• [TESTO ESTRATTO]
Pensiero Meridiano

La crisi ukraina

di Antonio Casolaro

Non è facile prefigurare una soluzione della crisi ukraina. Paradossalmente sarebbe auspicabile per evitare pericolose spirali militari, le quali com’è noto nella maggior parte dei casi si trasformano in aggravamenti delle crisi, per le quali la scelta delle armi trovano il loro malaugurato epilogo nella guerra, il ritorno ai tempi di quella fredda intesa come “armistizio” condiviso, lasciando ai contendenti la continuazione del confronto armato interrotto con altri mezzi.

L’Ucraina indipendente è una sorta di “Risiko”. I cittadini di quel paese sanno che per prendersi tutto bisogna pazientare, stringere e sciogliere alleanze, sviare gli avversari che nel caso in questione sono sia i russi che gli occidentali, sperare che la buona sorte non ti giri le spalle nel momento del bisogno, ma soprattutto avere e mettere in campo una seria strategia.

Ed invece fin dalla proclamazione dell’indipendenza del 24 agosto 1991 il paese si è diviso in due blocchi contrapposti: quello russo e quello filoccidentale.

L’Ukraina negli ultimi tempi si è imposta all’opinione pubblica per la “guerra del gas” che oppone il Cremlino a Kiev, ma che ha trovato uno sviluppo ulteriore per il braccio di ferro che ha contrapposto e contrappone oggi Putin e Obama sull’approvvigionamento energetico dell’Europa, senza dimenticare le immense riserve del sottosuolo ucraino, le quali secondo stime recenti si calcolano che siano pari a 39 trilioni di metri cubi di gas non ancora estratto, e sul quale la Chevron firmò un contratto da 10 miliardi di dollari già all’epoca di George W.Bush.

Pochi accennano però all’altro immenso tesoro del paese orientale: il grano. Eppure l’Ukraina è il terzo produttore mondiale di frumento, insieme all’Australia e dopo gli Usa e l’Argentina.

In questo quadro non è azzardato prevedere il pericolo della prima “guerra del grano” del terzo millennio, ricordando pure che alla trasformazione dei prodotti alimentari in Ukraina attende un lavoratore su quattro che lavora nel settore agricolo o forestale.

• [OBIETTIVO]
Prosegua l'articolo sulla crisi ucraina riportato sopra, riprendendo subito dopo la sua ultima frase.

• [MATERIALE FORNITO]
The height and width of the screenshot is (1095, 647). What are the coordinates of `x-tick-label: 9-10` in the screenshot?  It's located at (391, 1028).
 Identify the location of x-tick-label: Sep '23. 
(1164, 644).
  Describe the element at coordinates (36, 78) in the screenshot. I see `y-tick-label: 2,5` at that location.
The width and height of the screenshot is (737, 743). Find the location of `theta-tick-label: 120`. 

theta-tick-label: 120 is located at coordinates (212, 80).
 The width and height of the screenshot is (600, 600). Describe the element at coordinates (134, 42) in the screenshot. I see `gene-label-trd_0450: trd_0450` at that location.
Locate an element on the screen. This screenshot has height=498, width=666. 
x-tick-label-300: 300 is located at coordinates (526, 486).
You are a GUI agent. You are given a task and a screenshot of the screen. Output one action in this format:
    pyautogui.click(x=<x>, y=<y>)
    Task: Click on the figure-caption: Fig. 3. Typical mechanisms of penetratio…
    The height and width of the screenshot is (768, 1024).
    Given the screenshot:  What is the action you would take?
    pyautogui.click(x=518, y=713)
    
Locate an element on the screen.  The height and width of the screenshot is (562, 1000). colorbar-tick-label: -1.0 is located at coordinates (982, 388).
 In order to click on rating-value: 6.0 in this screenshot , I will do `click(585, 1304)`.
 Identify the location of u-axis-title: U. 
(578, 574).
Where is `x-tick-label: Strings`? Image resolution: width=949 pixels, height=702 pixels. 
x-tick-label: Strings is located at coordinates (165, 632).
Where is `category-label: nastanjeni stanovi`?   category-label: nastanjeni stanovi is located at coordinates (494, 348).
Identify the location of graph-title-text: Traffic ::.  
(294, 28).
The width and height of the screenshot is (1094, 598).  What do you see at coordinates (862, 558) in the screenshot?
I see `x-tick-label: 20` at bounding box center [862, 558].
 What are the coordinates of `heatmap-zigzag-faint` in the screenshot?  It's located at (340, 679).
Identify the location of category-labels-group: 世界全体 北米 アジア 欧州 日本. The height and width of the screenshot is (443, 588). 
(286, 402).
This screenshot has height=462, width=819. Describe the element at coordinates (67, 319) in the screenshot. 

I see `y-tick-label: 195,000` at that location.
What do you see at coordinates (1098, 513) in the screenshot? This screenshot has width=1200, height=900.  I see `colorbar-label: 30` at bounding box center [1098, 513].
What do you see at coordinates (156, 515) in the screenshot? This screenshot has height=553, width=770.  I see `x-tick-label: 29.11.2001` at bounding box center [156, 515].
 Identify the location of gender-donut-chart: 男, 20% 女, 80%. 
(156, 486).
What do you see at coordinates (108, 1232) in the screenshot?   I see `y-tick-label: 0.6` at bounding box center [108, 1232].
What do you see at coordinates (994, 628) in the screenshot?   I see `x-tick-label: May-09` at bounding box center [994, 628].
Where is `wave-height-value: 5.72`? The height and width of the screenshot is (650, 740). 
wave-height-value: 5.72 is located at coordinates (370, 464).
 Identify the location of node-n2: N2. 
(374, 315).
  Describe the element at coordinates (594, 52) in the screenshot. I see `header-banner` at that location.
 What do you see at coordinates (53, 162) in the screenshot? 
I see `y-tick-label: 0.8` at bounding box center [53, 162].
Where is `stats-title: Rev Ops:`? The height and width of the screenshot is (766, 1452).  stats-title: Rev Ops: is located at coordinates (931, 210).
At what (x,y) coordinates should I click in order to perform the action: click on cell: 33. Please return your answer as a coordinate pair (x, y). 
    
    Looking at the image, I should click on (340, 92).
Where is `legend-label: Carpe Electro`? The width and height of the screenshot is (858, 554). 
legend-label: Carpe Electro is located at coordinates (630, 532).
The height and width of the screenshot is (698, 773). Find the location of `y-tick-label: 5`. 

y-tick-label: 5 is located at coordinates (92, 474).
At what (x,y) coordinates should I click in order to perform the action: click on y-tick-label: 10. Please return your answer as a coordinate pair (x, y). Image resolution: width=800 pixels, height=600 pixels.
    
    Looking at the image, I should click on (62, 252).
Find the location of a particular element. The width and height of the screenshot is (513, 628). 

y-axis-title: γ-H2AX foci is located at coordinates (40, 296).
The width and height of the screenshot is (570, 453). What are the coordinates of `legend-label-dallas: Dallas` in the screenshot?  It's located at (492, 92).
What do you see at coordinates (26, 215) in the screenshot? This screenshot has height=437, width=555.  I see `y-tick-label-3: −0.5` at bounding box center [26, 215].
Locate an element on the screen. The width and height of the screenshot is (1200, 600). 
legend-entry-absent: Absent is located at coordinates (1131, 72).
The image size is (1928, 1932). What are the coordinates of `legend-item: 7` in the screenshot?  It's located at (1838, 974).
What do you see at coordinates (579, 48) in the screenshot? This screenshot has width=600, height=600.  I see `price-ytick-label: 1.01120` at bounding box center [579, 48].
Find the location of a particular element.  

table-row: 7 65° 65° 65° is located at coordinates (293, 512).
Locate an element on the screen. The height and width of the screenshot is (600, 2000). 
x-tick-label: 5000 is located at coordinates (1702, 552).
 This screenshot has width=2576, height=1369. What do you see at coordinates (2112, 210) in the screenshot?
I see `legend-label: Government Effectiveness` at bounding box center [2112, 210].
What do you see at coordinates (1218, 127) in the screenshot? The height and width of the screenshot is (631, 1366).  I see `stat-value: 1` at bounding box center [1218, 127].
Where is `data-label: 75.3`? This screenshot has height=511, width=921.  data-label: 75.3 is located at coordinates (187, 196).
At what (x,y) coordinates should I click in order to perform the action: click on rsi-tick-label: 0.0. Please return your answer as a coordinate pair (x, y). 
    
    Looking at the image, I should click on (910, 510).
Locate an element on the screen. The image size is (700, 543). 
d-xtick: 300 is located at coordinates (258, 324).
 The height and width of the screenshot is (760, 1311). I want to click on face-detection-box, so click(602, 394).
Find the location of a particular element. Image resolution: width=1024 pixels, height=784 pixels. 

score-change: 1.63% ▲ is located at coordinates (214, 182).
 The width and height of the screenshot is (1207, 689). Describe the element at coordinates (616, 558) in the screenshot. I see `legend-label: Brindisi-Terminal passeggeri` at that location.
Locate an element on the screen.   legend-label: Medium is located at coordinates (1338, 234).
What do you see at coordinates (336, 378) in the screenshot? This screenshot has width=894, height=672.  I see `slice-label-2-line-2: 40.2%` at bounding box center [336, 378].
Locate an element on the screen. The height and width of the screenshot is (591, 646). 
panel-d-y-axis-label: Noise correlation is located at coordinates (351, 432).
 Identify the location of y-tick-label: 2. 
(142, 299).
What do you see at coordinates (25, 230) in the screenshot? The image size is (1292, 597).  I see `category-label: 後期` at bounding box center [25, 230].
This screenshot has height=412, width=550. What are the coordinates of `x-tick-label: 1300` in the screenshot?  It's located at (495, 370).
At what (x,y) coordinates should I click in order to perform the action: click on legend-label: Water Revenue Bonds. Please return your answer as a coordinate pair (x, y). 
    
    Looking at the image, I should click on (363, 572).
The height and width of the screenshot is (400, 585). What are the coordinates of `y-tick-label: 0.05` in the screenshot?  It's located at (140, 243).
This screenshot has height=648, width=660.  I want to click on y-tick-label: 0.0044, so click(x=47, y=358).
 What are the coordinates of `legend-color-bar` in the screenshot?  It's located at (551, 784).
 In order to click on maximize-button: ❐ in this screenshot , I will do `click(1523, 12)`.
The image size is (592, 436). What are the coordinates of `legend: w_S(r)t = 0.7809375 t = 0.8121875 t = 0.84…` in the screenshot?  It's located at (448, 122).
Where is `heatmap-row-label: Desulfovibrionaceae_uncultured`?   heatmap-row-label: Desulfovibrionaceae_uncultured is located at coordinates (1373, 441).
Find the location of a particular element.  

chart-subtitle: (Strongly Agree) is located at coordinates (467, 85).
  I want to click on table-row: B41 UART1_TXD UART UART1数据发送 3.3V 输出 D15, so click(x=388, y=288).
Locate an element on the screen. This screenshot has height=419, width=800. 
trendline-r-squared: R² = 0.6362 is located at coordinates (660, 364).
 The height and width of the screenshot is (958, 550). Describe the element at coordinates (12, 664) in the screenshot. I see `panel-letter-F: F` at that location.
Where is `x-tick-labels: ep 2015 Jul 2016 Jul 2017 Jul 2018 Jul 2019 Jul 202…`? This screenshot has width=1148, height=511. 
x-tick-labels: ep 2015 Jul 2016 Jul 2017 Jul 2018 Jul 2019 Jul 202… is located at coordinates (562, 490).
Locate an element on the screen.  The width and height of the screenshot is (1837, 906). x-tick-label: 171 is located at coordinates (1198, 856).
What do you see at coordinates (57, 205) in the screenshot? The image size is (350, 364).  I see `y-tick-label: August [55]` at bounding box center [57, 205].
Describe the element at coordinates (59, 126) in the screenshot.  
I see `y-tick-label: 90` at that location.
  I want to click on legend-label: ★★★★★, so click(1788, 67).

• [AREA DI RISPOSTA]
L’Ukraina grazie alla sua fertile terra che è ricchissima di sostanze organiche è in grado di coltivare con alte rese ed ottime qualità grano e orzo, ma anche segale, avena, girasole e barbabietola. Storicamente l’Ukraina è sempre stata il granaio di Russia ed Europa.

Va ricordato che alcune guerre per il grano e i cereali sono presenti in forma come dire sotterranea in Sudan ed in Argentina. Il Sudan considerato “il fienile d’Africa” è stato distrutto da un continuo disordine politico determinato dall’emergenza del Sud Sudan, ricco di petrolio, cosa che ha attirato gli interessi di Stati Uniti ed Israele. L’Argentina, storica potenza cerealicola fin dall’inizio del XX secolo è attraversata da una tragica e brutale guerra che sta subendo il suo vulnerabile sistema finanziario, il quale è controllato dagli Stati Uniti e dall’Inghilterra, che non a caso mirano alla Patagonia, la quale costituisce il più grande granaio sudamericano.

C’è da dire anche per completare il quadro che sul mar Nero – quello in cui si affaccia la Crimea – ci sono i porti attraverso cui l’Ukraina esporta la produzione cerealicola, la quale stando al governo di Kiev costituisce più del 50% dell’economia della Crimea.

Secondo il World Factbook che è una pubblicazione della Cia, l’Ukraina oggi esporta grandi quantità di grano, il cui valore è esploso durante la crisi di cambio di regime pro-Fmi a Kiev, cosa che ha determinato la reazione russa in Crimea. Nel 2011 l’Ukraina ha raggiunto un raccolto record di 57 milioni di tonnellate di cereali, che stando alla Banca per la Ricostruzione e Sviluppo in Europa potrebbe, dopo adeguate trasformazioni e applicazioni di nuove tecnologie, duplicare nell’arco dei prossimi dieci anni.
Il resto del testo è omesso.